Le cose vanno invece molto meglio in ambito urbano e in percorsi non caratterizzati da velocità costanti. Sono diversi i modelli di citycar e utilitarie comode e scattanti e invero neanche troppo costose disponibili sul mercato. Tuttavia, ben difficilmente potranno essere acquistate come unica vettura come invece avviene per le auto ibride, a benzina o diesel, ma anche GPL o metano che rispondono a tutti i bisogni di spostamento. Un’auto non elettrica di dimensioni piccole, anche non nuova, va bene nelle grandi città molto trafficate e nelle non larghe strade dei tanti paesi d’Italia, ma può tranquillamente affrontare un viaggio (molto) lungo, come nel caso delle vacanze. E agli italiani piacciono da sempre, più che nel resto d’Europa, le auto di segmento A e B, appunto di piccole dimensioni.
UN USATO DI MINOR VALORE
Ma c’è anche un altro fattore che frena l’acquisto di auto elettriche: la tenuta del valore dell’usato che nel caso di questo tipo di mezzi è problematica sotto diversi punti di vista.

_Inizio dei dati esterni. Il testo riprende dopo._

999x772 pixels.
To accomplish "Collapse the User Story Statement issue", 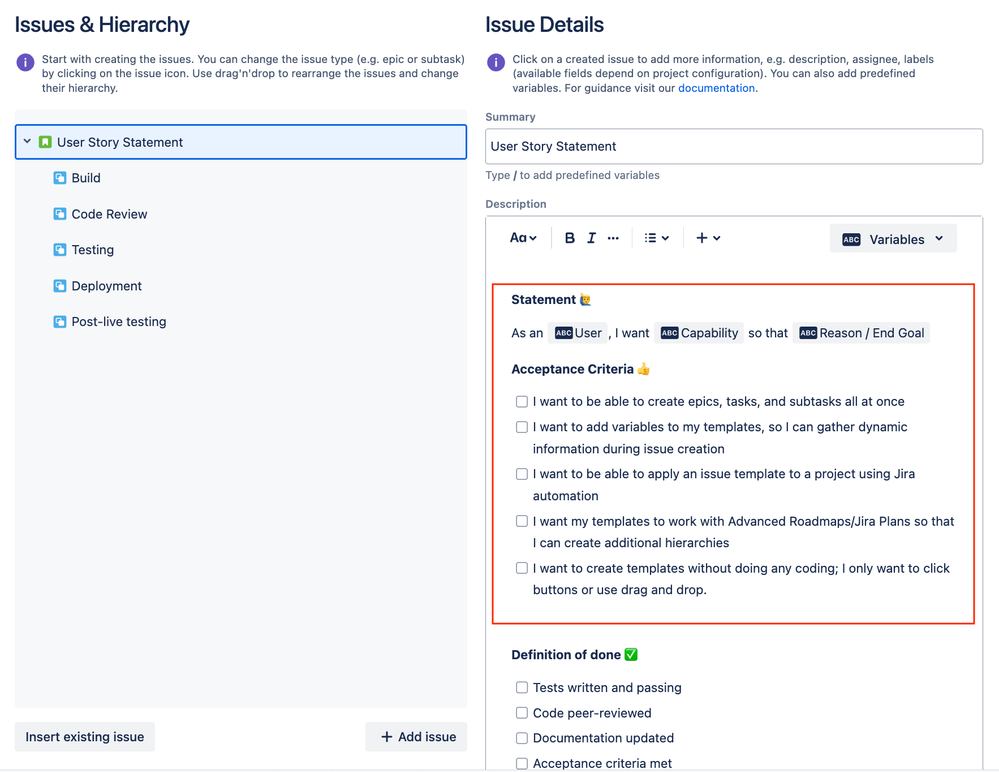I will point(27,142).
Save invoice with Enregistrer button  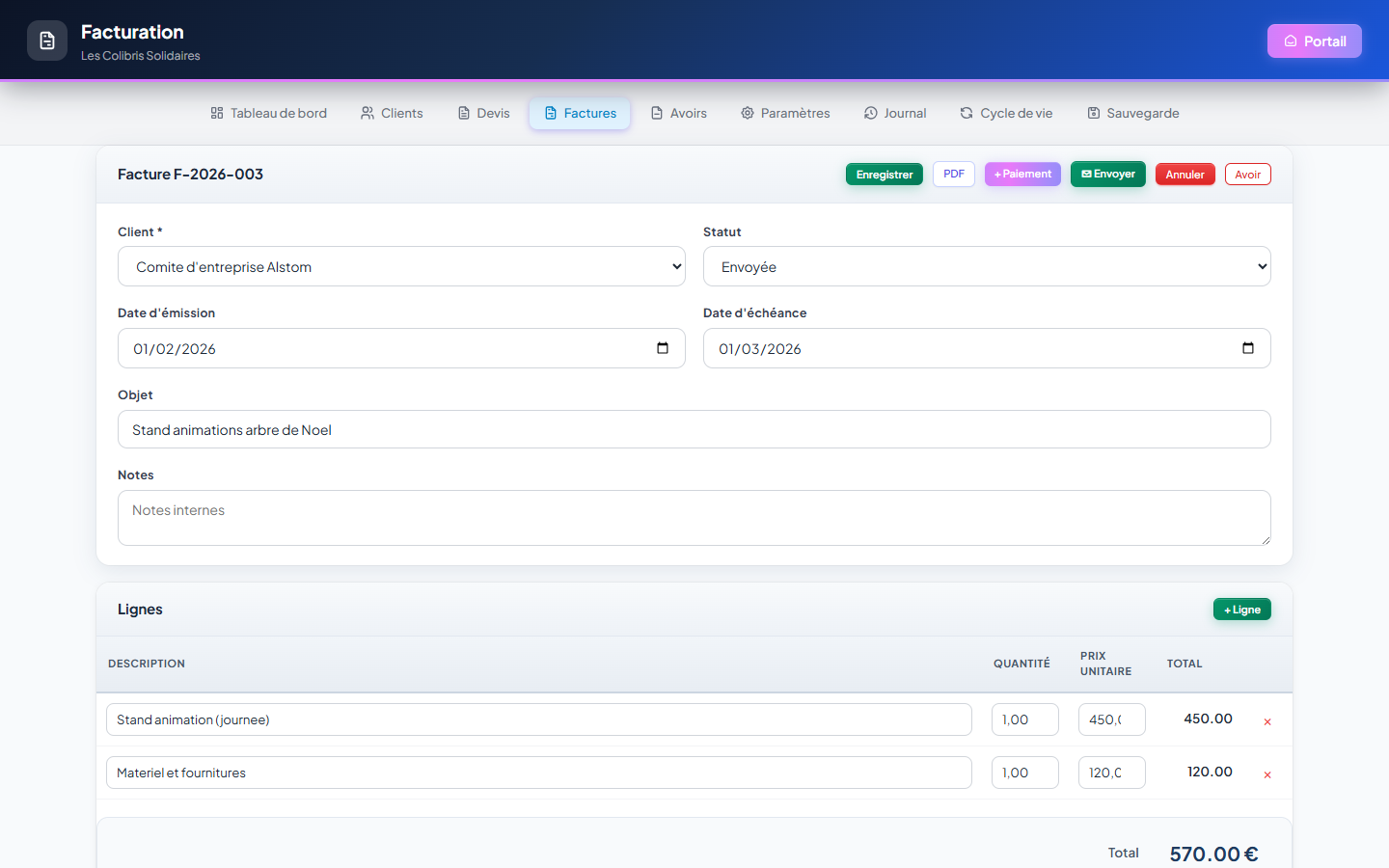tap(885, 175)
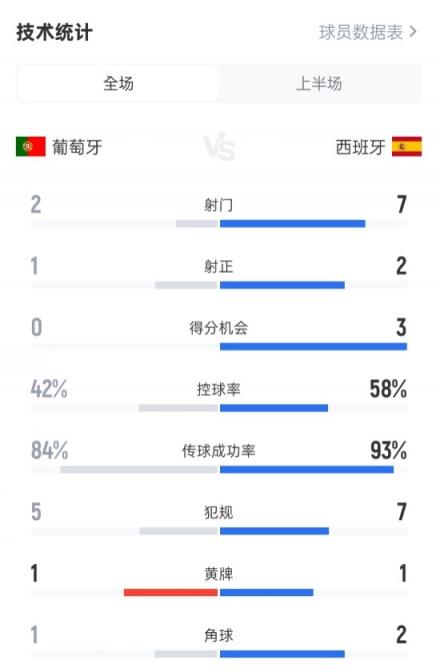Click the Portugal flag icon

(31, 147)
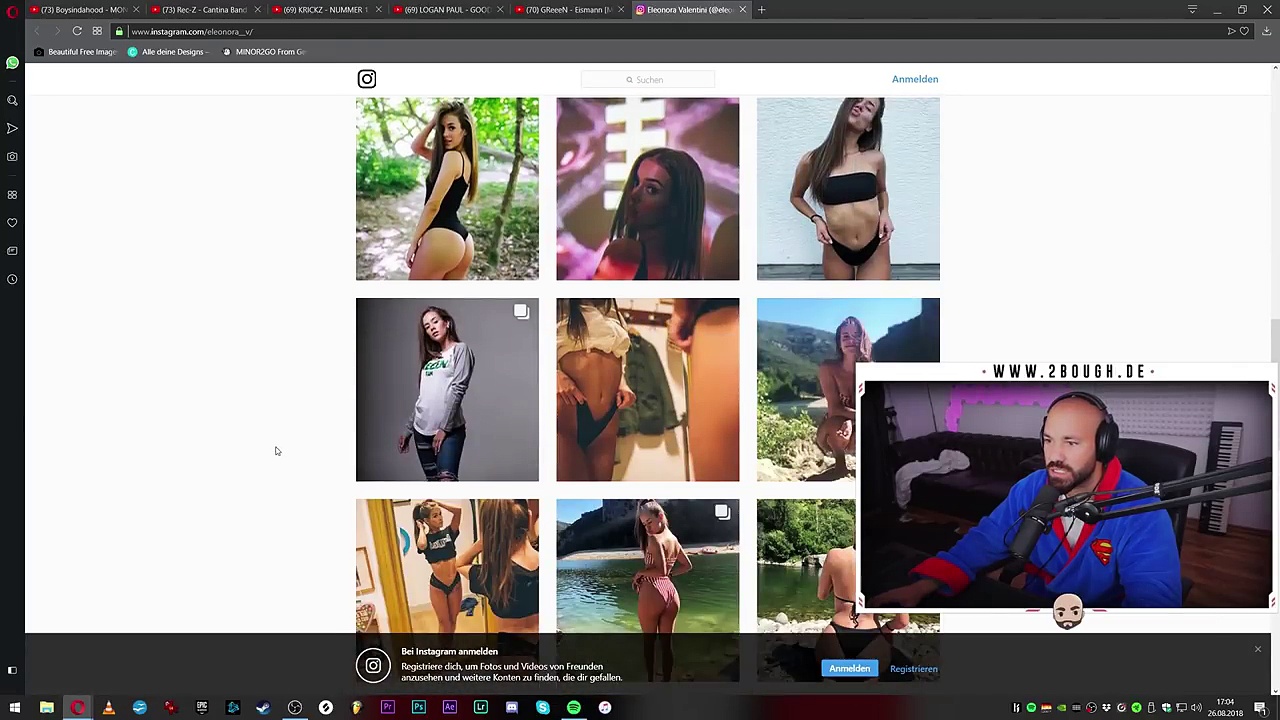Dismiss the Instagram sign-up banner
This screenshot has height=720, width=1280.
[1257, 650]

- Il modello acquistato viene superato in breve tempo da uno nuovo più performante. La tecnologia applicata all’elettrico è in continua evoluzione e questo incide sul valore del mezzo usato più che su altri tipi di alimentazione.

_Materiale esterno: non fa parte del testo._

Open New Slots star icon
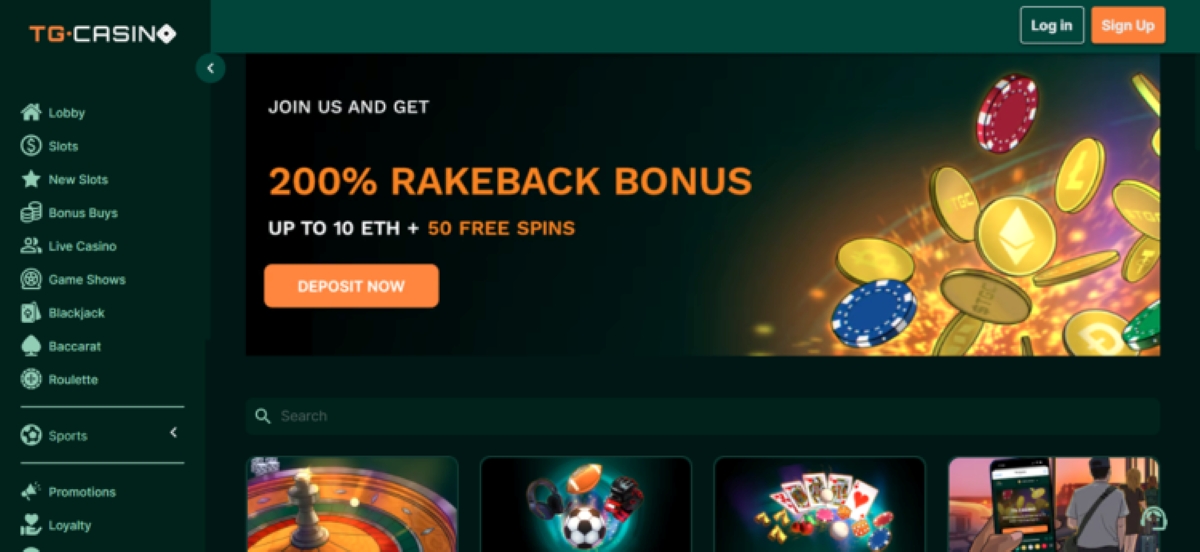The height and width of the screenshot is (552, 1200). [31, 179]
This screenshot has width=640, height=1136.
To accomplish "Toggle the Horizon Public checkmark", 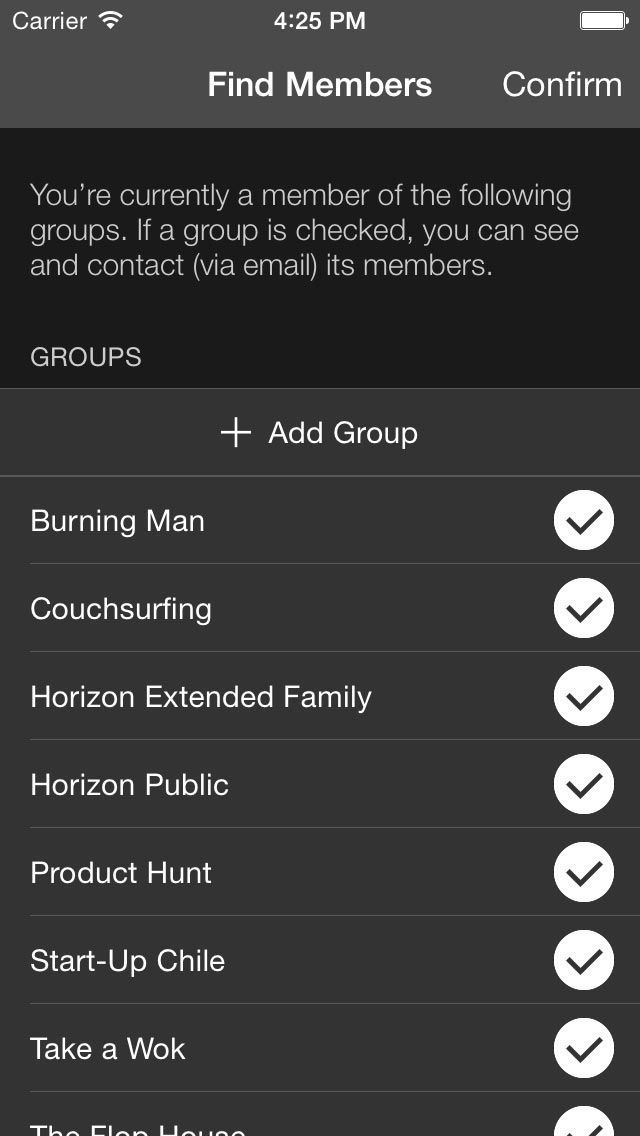I will pos(583,784).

- È probabile che anche il prezzo iniziale delle vetture elettriche nuove scenda nel tempo rendendo svantaggioso l’acquisto e più difficile quindi la vendita di un usato che rischia di costare come il nuovo.
- Le nuove batterie al litio, più performanti delle precedenti, sono garantite otto anni o 160 mila chilometri, valori ben inferiori alla vita utile attesa di autovetture non elettrica.
Questi tre fattori per il consumatore sono un problema.
Da notare che non è certo un caso se in Germania il 10% delle vetture elettriche acquistate e finite, rapidamente, nel mercato dell’usato siano finite in altri Paesi. Come sta avvenendo anche in Italia.
E questi dati spiegano, come indica anche la ricerca, che per i pochi che invece desiderano acquistarne una, poco importa se l’auto elettrica è stata prodotta da una casa automobilistica occidentale o da una cinese. Se costa meno, viene presa maggiormente in considerazione.
IL PESO DELL'EUROPA
Il tema vero è che la strategia europea di decarbonizzazione sta pesando sulle decisioni dell’industria ma non trova risposta sul mercato.
Impone alle case automobilistiche di ridurre le emissioni di anidride carbonica vendendo nel tempo sempre più auto elettriche, pena multe milionarie, con il tetto del 2035 come anno a partire dal quale non si venderanno più auto a emissioni di biossido di carbonio, misurate allo scarico e dunque benzina o diesel, ma anche GPL e metano. E scommette sul fatto che i consumatori europei nel tempo acquistino auto nuove, elettriche, in sostituzione di quelle in uso.
Questo approccio però non sta funzionando. I parchi circolanti continuano a crescere e le poche auto elettriche vendute si aggiungono e non si sostituiscono a quelle in circolazione per i motivi precedentemente esposti.
In Germania (Paese guida per il mercato automotive con 3 milioni di auto nuove vendute ogni anno e un parco circolante di 49 milioni) da gennaio ad agosto 2024 l’immatricolazione di auto elettriche è in flessione del 32%. E le case automobilistiche stanno lanciando un vero e proprio segnale di pericolo chiedendo un posticipo degli obiettivi, altrimenti saranno costrette a pagare le sanzioni con conseguenze importanti su stabilimenti e occupazione.
LA PARTITA DEGLI E-FUEL
E allora, come si esce da quello che appare come un vicolo cieco? Spostando l’attenzione dal mezzo, all’alimentazione del mezzo, ovvero alla decarbonizzazione dei carburanti. Oggi le norme danno spazio solo ai cosiddetti e-fuel o elettrocarburanti – prodotti con sintetizzando CO2 con idrogeno verde – sono molto onerosi da un punto di vista di produzione energetica ma sono potenzialmente una soluzione anche perché possono essere utilizzati su veicoli esistenti, attualmente in circolazione, garantendo le performance di cui i guidatori hanno bisogno.
Oggi la loro produzione costa molto e per questo viene considerata limitata. Ma, per esempio, abbiamo ricevuto un segnale importante: dal 2026 la Formula 1 userà carburanti neutrali. È un’anticipazione di quanto arriverà sul mercato delle auto di uso comune. E maggiori volumi significheranno minori costi.
Vi è poi la questione biocarburanti, disponibili in volumi molto maggiori dei carburanti sintetici, che vede impegnata in prima fila il governo italiano.
Il braccio di ferro dei prossimi anni sarà su quali biocarburanti potranno essere considerati climaticamente neutrali, come gli e-fuel, e quindi garantire l’uso visto anche che possono essere miscelati a quelli esistenti e non hanno bisogno di infrastrutture ad hoc. Una sfida che potrebbe aiutarci a raggiungere una parte degli obiettivi di sostenibilità.